■ What you need to do:
**a)** From the passage on NFL quarterback ages below, reproduce verbatim the part that opens with the words containing "That means 10" and closes with "Aaron Rodgers (27.7).".
**b)** In the passage on NFL quarterback ages below, as of what date in each season is a player's age calculated?
━━ Quoted text
That means 10 of the top 20 quarterbacks in passing yards in 1998 were 31.8 years old or older as of September 1st of that year.    Thirteen years later, things were very different, as 8 of the top 16 passers in 2011 by passing yards were under 28 years old as of September 1st, with four being under 25: Cam Newton (22.3), Matthew Stafford (23.6), Josh Freeman (23.6), Andy Dalton (23.8), Mark Sanchez (24.8), Matt Ryan (26.3), Joe Flacco (26.6), and Aaron Rodgers (27.7).

I calculated the average age of quarterbacks in the NFL for each season since 1950, using the methodology described here. The short version: calculate what percentage of league-wide passing yards was produced by each player, calculate that player’s age as of September 1st of that season, and that calculate the league-wide age of all passers, weighted by their percentage of league passing yards. The results below:

So is the average age of quarterback play rising in the NFL? Yes and no. It actually declined last season from 2015, and the average age is still lower than it was at multiple points in the 1990s.  But the average age has also risen noticeably since 2011, although not at unprecedented levels.

Last year, 14 passers topped 4,000 yards, with half being over 31 years old. Those seven were Drew Brees (37.6), Carson Palmer (36.7), Eli Manning (35.7), Philip Rivers (34.7), Aaron Rodgers (32.8), Joe Flacco (31.6), and Matt Ryan (31.3). In addition, Andy Dalton (28.8), Matthew Stafford (28.6), Kirk Cousins (28.0), Russell Wilson (27.8), Andrew Luck (27.0), and Jameis Winston (22.7) all did, too. The first list ignores Tom Brady (39.1), Ben Roethlisberger (34.5), and Alex Smith (32.3), but the second list excludes young talent such as Derek Carr (25.4), Trevor Siemian (23.7), Carson Wentz (23.7), Dak Prescott (23.1), and Marcus Mariota (22.8).

So how do you answer the question of is quarterback play getting older in the NFL?  I’d say yes and no.  Guys like Brady, Brees, Palmer, Roethlisberger, Manning, and Rivers have been around forever, and Rodgers, Flacco, and Ryan are all squarely in the older category, too.  That definitely is a lot of older talent: for reference, in 2011, only two of the top 13 passers by passing yards were over 32, and those two were Brady and Brees who are still playing! And it’s worth noting that while I picked 2011 because it represented the low point since 1990, it’s worth considering that 2011 was also the year of the new CBA (which, perhaps, has impacted these results – what do you think?) But there’s a lot of young talent in the NFL, too, and the NFL actually got younger last season.  And while the short-term trend may be towards older quarterbacks, that’s not really a long-term trend when you see what happened in the ’90s.  So if you think quarterbacks are old now because of X, Y, and Z, you should think through how that logic applies to quarterback age in 1996 or 1998, too.
━━━━
━━ Stored records
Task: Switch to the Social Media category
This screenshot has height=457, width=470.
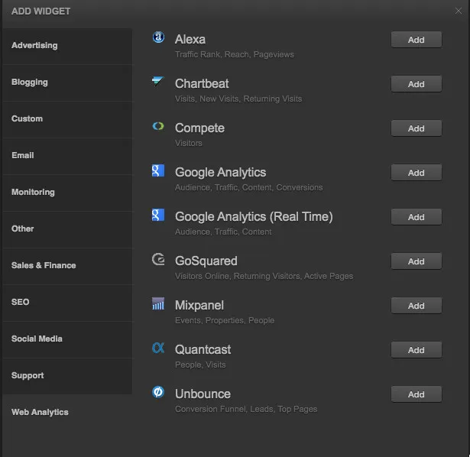Action: click(67, 339)
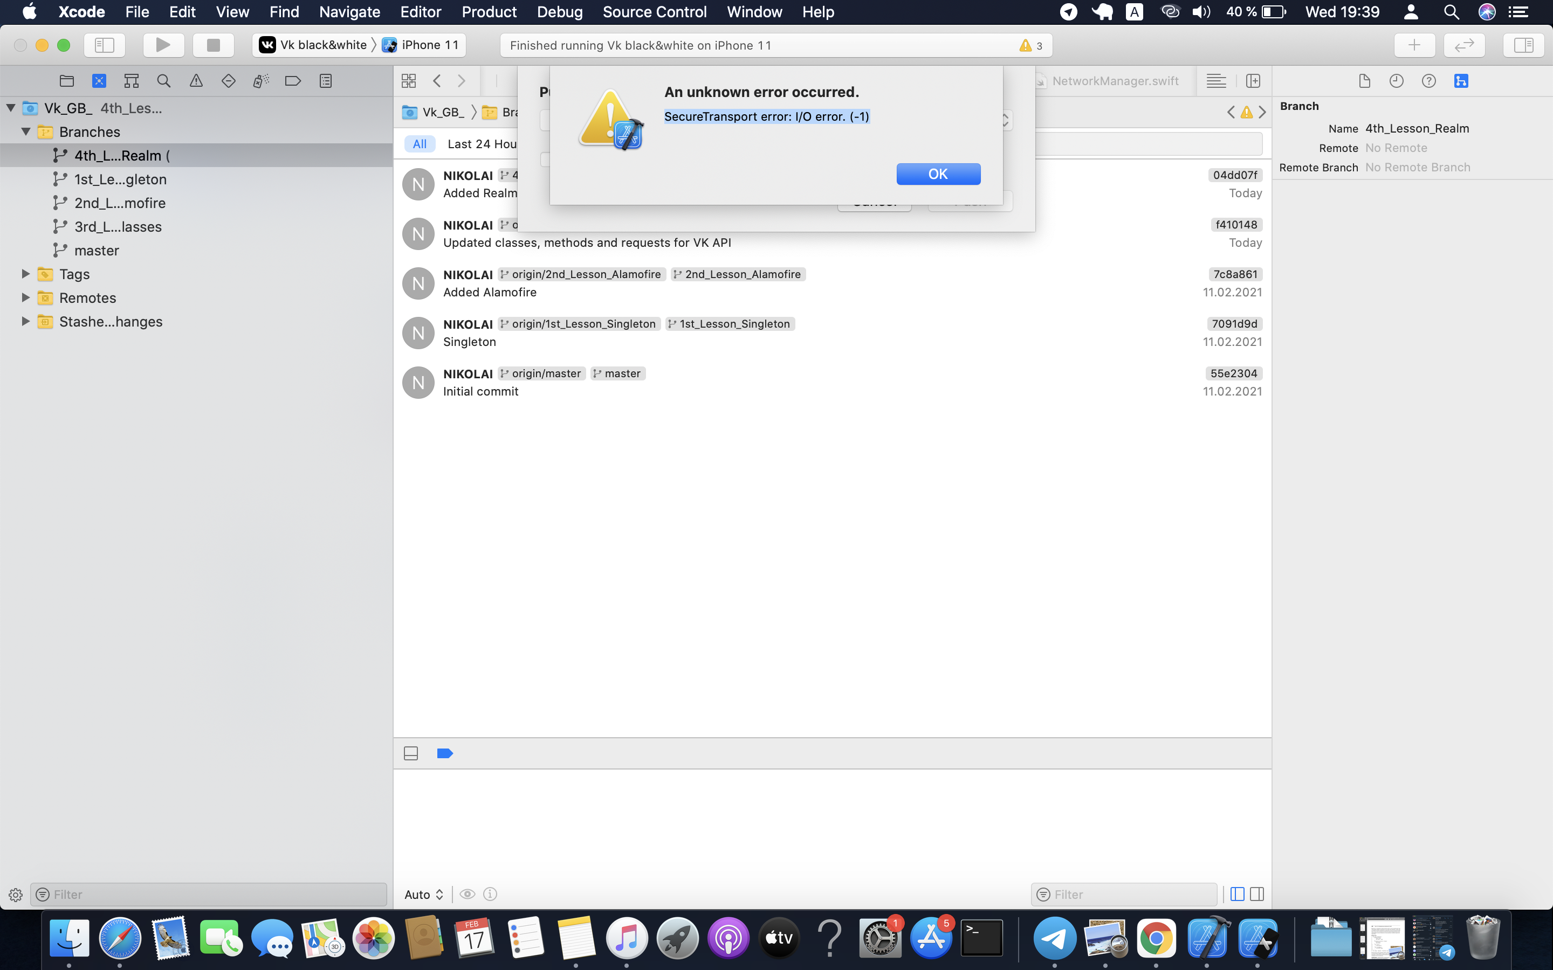Expand the Remotes folder

click(26, 298)
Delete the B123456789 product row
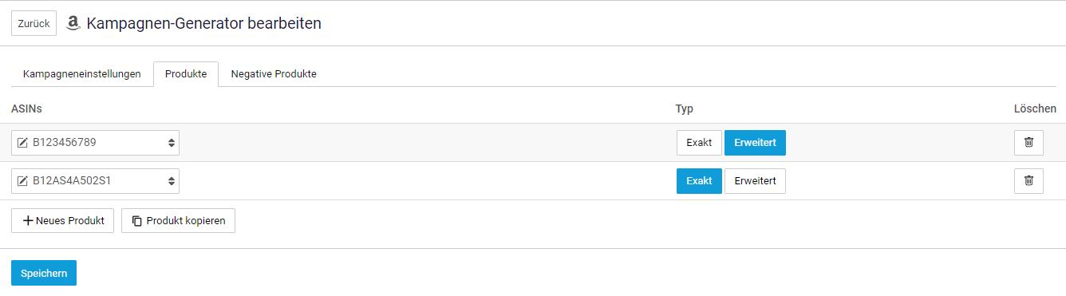The height and width of the screenshot is (296, 1066). point(1028,143)
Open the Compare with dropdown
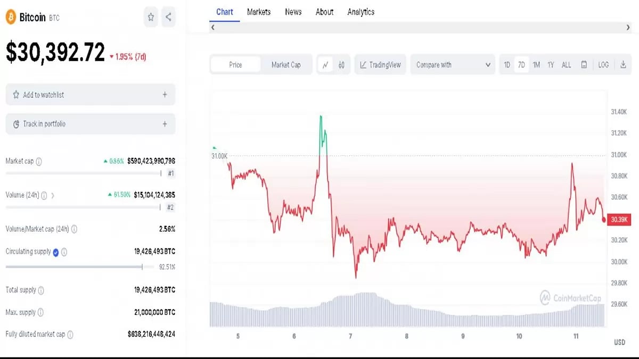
━━━━
■ The responses:
**a)**
That means 10 of the top 20 quarterbacks in passing yards in 1998 were 31.8 years old or older as of September 1st of that year.    Thirteen years later, things were very different, as 8 of the top 16 passers in 2011 by passing yards were under 28 years old as of September 1st, with four being under 25: Cam Newton (22.3), Matthew Stafford (23.6), Josh Freeman (23.6), Andy Dalton (23.8), Mark Sanchez (24.8), Matt Ryan (26.3), Joe Flacco (26.6), and Aaron Rodgers (27.7).

**b)** September 1st of that season.